Interpretable enzyme function prediction via sparse autoencoder features of ESMC across the microbial protein universe
通过ESMC稀疏自编码器特征实现可解释的酶功能预测:跨越微生物蛋白质宇宙
Yue Hu, Wanyu Cheng, Junqing Wang, Yingchao Liu
AI总结 利用ESMC-6B蛋白质语言模型的稀疏自编码器特征,无需任务特定训练即可准确预测酶功能,在微生物酶基准上实现78.9% top-1准确率,并发现16.9万个暗酶候选。
详情
- Comments
- 17 pages, 5 figures, 3 tables
微生物基因组和宏基因组包含数百万功能未知的酶,即酶暗物质。虽然深度学习改进了蛋白质功能预测,但大多数方法是基于序列或结构相似性的黑箱,限制了新型催化活性的发现。ESMC-6B蛋白质语言模型及其稀疏自编码器(具有16,384维可解释生物学概念码本,每个概念由GPT-5注释)创造了新的机会:直接将这些特征用作酶功能的语义签名。在这里,我们展示了ESMC-SAE特征能够实现准确且可解释的酶委员会(EC)编号预测,无需任务特定训练或GPU密集型计算。在包含4,868个微生物SwissProt酶(涵盖161个EC3子类)的平衡基准上,ESMC-SAE二元特征达到78.9%的top-1和88.5%的top-5准确率,比3-mer基线(57.3%)高37.6%。在模拟发现新型酶类的留一EC3子类评估中,SAE特征在47.7%的情况下恢复了EC1超类(随机为14.3%,3.3倍),而序列方法为26.6%。判别性特征对应于机制上可解释的概念:水解酶的催化三联体几何结构、氧化还原酶的NAD(P)H结合Rossmann折叠、转移酶的磷酸结合P环。我们还调查了包含770万个簇的ESM Atlas,并在所有主要微生物门中识别出169,859个暗酶样候选。我们的结果为微生物暗物质中的酶功能发现建立了一个范式:设计上可解释,无需GPU集群即可扩展,适用于ESM Atlas中的数十亿蛋白质。

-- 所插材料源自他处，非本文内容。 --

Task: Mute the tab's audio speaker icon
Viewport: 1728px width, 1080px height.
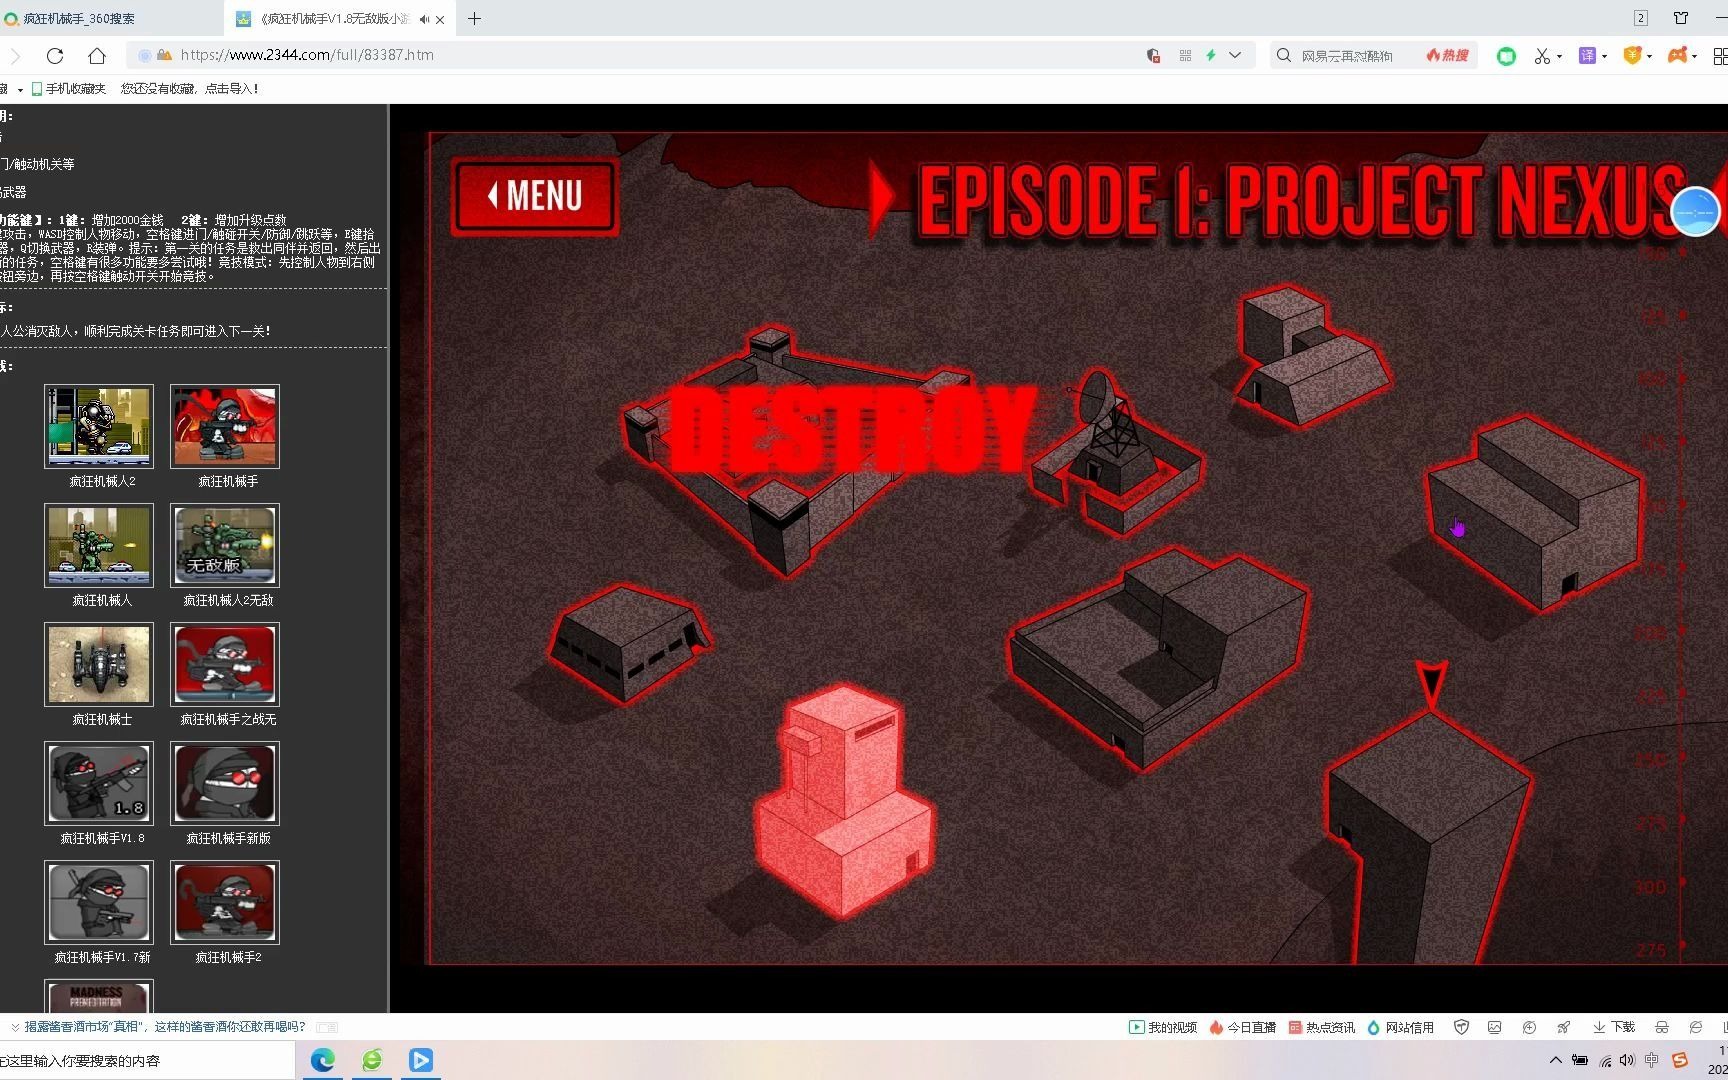Action: coord(424,19)
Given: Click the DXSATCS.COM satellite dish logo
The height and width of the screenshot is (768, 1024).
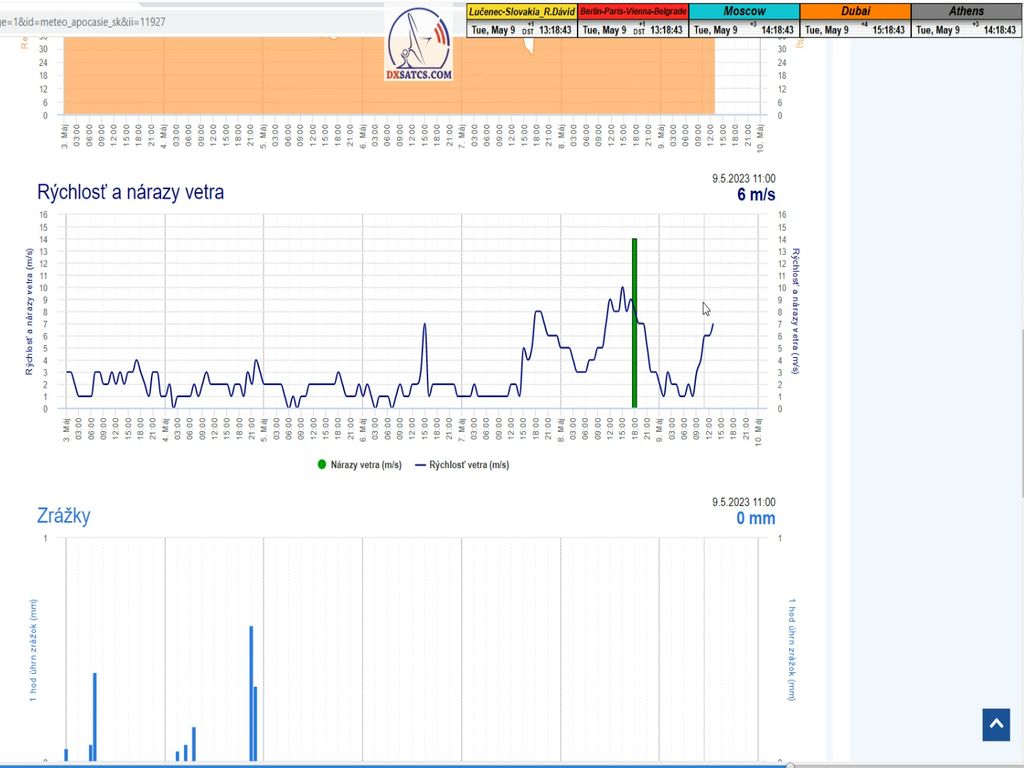Looking at the screenshot, I should (x=419, y=44).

Microbial genomes and metagenomes contain millions of proteins whose enzymatic functions remain unknown, the enzyme dark matter. While deep learning has improved protein function prediction, most methods are black boxes relying on sequence or structural similarity, limiting discovery of novel catalytic activities. The ESMC-6B protein language model and its sparse autoencoder with a 16,384-dimensional codebook of interpretable biological concepts, each annotated by GPT-5, creates a new opportunity: using these features directly as semantic signatures for enzyme function. Here, we show that ESMC-SAE features enable accurate and interpretable enzyme commission (EC) number prediction without task-specific training or GPU-intensive computation. On a balanced benchmark of 4,868 microbial SwissProt enzymes across 161 EC3 subclasses, ESMC-SAE binary features achieve 78.9% top-1 and 88.5% top-5 accuracy, 37.6% higher than 3-mer baselines (57.3%). In leave-one-EC3-class-out evaluation simulating discovery of novel enzyme classes, SAE features recover the EC1 superclass in 47.7% of cases (3.3x random, 14.3%), versus 26.6% for sequence methods. Discriminative features correspond to mechanistically interpretable concepts: catalytic triad geometry for hydrolases, NAD(P)H-binding Rossmann folds for oxidoreductases, phosphate-binding P-loops for transferases. We also survey the ESM Atlas of 7.7 million clusters and identify 169,859 dark enzyme-like candidates across all major microbial phyla. Our results establish a paradigm for enzyme function discovery in microbial dark matter: interpretable by design, scalable without GPU clusters, and applicable to the billions of proteins in the ESM Atlas.